Her mother, Biddy Hurlbut, who died recently, worked with her for 20 years, filling orders for goods from their Kansas farm. “She didn’t do travel or design, but she was a constant presence. My dad helped too — but he also thought the two of us should clean the barn.”

Hurlbut says she long contemplated a store in the Bay Area, home to one of Peruvian Connection’s biggest customer bases, and agreed to the space on Fillmore sight unseen. “That was such a good call,” she says now, emphasizing that the shop is a good complement to the worldly wares offered by landlord Claudio Barone in his Cottage Industry shop next door. “He liked that we had a respect for other cultures,” she says.

The landlord saved the day during renovations by rescuing a large swath of antique wallpaper that workers had damaged and discarded. Now hanging on a dressing room wall, its injuries were cleverly blended with faux painting. “I loved that making lemonade aspect. It looks like it’s always been here,” says Hurlbut.

“Can you believe that view?” she says, suddenly taken by the look of the weathered bricks on the building next door. “And I love the uneven floors — the perfect imperfections of this place.”

The San Francisco location is the fourth brick and mortar store. The flagship store, bigger by far than the others, opened in Washington, D.C., in 2008. Others are in Santa Fe, Manchester, Vermont, and Kansas City, Missouri. But Hurlbut says she has no aspirations to become a large chain, predicting she will top off at no more than eight stores. “They’ll only be in places we really want to be — and we’ll always walk away from malls,” she says.

A new foray for fall will be simple pottery dinnerware. There will also be an increasing number of housewares and gift items in stock as the holidays near — along with rugs and a few taxidermy selections.
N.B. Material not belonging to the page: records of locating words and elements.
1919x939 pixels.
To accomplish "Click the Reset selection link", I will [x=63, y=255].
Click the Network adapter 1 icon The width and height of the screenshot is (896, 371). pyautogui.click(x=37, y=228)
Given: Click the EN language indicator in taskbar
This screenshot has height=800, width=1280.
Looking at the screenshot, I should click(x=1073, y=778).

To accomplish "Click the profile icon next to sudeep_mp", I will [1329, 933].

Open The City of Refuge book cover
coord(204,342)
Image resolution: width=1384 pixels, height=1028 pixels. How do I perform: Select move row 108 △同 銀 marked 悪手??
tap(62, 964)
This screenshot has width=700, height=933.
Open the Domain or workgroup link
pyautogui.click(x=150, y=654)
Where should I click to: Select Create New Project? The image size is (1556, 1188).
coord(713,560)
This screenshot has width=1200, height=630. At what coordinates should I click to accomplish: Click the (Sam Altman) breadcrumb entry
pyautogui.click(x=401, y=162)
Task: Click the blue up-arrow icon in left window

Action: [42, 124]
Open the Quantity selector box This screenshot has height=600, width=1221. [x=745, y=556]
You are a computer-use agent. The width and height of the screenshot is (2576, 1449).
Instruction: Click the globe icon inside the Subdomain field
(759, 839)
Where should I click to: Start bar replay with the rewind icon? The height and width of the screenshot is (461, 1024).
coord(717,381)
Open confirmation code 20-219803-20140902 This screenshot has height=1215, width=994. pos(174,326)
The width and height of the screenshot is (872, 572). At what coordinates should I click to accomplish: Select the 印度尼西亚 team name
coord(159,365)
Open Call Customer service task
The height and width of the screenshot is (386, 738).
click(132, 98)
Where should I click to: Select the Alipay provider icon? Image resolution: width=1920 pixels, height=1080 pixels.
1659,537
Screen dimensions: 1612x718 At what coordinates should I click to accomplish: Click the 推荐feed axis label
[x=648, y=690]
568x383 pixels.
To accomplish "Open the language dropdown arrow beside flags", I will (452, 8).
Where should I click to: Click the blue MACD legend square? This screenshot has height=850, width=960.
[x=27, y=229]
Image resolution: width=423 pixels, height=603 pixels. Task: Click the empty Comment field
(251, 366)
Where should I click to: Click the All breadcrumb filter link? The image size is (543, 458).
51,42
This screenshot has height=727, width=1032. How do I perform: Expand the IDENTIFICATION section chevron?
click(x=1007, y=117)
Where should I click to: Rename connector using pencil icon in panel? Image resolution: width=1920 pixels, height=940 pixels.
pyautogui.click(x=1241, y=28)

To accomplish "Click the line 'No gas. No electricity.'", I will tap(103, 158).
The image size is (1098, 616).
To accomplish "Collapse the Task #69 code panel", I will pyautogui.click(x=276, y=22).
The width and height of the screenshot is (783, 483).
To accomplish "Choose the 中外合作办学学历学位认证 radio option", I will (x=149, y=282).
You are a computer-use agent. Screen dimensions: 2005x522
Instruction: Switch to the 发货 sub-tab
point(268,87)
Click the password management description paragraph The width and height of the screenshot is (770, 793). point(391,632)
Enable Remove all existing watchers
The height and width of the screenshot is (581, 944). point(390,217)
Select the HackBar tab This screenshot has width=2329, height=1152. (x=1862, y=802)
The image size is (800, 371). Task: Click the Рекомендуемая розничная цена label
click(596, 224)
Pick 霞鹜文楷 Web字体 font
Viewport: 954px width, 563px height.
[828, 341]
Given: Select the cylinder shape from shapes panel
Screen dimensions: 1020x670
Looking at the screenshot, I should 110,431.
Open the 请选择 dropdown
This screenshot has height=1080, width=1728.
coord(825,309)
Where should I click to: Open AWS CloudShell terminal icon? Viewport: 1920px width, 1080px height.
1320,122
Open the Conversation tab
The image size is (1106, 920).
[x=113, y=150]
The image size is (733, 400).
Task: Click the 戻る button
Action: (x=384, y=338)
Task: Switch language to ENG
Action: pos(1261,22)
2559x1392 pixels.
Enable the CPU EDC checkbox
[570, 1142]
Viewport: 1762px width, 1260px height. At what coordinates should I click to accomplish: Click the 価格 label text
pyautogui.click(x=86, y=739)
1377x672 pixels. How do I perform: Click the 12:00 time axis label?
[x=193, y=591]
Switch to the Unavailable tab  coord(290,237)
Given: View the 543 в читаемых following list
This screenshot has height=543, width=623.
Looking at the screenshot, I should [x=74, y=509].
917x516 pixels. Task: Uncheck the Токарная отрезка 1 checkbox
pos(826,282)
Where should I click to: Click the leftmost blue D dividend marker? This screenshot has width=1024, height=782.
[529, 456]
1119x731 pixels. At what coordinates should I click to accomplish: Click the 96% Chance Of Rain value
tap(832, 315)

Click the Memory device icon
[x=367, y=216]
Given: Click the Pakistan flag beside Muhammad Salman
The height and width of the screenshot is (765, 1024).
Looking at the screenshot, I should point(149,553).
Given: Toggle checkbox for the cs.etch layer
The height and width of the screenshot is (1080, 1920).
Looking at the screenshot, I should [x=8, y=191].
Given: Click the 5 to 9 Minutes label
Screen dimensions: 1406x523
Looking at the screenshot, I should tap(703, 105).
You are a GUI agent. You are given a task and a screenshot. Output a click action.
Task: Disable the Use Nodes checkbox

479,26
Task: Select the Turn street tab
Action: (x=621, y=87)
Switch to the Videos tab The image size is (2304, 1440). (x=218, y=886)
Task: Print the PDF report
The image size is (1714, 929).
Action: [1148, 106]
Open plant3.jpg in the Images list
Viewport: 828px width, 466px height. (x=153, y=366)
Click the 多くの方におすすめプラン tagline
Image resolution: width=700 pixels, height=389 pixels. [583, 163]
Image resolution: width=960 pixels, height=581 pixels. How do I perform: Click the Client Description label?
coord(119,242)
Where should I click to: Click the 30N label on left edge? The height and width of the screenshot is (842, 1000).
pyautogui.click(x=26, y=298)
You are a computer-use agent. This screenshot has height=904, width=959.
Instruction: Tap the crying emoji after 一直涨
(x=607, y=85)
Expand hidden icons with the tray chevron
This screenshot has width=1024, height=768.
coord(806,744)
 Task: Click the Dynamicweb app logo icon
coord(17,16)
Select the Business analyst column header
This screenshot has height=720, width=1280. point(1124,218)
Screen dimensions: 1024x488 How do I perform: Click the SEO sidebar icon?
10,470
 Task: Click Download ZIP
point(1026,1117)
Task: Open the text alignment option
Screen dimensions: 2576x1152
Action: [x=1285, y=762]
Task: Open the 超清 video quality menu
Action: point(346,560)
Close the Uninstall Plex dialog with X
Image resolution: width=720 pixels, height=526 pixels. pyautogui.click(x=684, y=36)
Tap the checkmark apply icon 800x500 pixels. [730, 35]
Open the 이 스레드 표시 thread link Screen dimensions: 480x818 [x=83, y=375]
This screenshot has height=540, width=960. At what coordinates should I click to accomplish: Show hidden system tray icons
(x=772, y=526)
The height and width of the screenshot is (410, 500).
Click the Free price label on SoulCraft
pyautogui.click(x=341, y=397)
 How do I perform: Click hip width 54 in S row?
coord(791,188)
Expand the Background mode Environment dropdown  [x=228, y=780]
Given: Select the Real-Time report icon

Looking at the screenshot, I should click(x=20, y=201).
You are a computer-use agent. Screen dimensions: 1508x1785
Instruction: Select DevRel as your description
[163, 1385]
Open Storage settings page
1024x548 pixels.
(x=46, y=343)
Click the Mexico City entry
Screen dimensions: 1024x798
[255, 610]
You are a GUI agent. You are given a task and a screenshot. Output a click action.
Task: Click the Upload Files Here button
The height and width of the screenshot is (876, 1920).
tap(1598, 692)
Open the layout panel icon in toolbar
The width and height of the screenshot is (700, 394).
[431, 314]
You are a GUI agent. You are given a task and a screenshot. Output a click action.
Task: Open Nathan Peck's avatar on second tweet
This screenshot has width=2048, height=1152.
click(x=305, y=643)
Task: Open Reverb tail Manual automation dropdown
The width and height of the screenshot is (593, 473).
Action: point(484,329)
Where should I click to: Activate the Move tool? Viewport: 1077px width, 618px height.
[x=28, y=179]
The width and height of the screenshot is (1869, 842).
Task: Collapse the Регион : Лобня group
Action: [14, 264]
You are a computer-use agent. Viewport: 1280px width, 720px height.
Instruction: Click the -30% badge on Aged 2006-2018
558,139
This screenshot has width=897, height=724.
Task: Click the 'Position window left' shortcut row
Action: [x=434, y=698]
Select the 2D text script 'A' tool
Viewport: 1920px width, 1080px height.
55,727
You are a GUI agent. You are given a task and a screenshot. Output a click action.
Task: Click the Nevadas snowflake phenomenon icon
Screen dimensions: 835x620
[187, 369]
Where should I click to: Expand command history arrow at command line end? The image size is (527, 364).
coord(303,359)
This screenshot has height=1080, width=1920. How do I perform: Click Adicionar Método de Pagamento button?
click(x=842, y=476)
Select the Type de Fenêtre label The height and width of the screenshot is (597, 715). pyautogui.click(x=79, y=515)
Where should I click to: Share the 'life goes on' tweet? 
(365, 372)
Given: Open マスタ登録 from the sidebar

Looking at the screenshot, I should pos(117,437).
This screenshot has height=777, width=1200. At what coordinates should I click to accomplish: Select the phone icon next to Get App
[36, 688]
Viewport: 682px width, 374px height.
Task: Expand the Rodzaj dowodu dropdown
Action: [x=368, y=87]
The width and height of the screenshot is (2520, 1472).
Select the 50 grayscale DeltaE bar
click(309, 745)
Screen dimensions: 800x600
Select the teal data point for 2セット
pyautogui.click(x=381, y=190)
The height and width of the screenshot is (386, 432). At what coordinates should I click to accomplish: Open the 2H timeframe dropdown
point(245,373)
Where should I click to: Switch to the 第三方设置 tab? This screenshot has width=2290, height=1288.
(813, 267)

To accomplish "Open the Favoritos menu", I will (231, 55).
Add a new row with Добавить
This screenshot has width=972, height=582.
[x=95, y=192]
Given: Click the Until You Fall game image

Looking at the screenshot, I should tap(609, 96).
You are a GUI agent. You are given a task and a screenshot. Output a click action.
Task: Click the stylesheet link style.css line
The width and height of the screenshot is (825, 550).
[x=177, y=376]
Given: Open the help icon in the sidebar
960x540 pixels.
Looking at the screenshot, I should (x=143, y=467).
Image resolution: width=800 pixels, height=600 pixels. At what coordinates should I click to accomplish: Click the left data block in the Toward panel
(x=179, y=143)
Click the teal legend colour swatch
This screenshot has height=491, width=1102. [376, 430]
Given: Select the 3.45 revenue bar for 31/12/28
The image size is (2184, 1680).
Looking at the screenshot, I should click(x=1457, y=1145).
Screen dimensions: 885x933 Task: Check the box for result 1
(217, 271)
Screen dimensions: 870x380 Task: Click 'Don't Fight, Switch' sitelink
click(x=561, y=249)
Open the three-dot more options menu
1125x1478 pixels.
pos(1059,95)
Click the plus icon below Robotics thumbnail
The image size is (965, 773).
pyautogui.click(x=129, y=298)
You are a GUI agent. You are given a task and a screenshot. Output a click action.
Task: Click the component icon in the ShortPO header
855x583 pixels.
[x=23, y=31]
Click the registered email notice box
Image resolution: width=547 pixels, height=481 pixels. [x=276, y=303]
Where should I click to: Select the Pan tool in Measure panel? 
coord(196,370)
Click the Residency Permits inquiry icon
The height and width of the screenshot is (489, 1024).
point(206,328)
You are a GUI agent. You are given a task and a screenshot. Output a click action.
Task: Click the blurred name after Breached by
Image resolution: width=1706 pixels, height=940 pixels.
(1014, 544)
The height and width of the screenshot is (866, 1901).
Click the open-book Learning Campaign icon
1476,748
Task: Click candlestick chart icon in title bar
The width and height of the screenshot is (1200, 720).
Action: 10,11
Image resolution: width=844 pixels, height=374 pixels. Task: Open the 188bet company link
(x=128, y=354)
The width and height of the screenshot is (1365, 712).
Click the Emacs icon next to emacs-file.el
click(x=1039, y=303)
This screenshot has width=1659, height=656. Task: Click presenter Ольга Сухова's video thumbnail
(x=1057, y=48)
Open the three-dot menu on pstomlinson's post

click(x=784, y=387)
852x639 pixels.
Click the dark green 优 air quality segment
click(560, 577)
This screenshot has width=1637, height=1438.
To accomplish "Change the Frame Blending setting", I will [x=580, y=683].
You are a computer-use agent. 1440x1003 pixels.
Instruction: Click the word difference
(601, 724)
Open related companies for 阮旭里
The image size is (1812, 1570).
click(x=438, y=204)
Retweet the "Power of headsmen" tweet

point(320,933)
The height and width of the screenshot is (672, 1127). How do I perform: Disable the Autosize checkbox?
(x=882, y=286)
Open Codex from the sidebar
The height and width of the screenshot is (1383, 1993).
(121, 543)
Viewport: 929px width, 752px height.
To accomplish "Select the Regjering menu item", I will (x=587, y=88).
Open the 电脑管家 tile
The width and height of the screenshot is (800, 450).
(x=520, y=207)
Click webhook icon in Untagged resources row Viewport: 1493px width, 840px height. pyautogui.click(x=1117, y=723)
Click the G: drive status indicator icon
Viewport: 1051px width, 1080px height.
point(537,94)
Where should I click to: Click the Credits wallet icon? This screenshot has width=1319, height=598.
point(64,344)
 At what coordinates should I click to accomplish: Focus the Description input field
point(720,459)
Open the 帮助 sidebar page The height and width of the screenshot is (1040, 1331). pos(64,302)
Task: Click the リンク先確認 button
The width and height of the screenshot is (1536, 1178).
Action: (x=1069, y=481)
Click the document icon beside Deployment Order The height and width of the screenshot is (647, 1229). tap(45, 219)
While most of the store is stocked with apparel for women, there are also a few choice items for men — including a full-length overcoat of ultra-soft alpaca and wool for $575. “I’m proud of our prices,” says Hurlbut. “And imagine if a guy wanted to look cool in the wind,” she says, flipping open the lapel to reveal the gold silk lining piped in red. “Sometimes I force men to try this on — not so they’ll buy it, but just so they can see how handsome they’ll look.”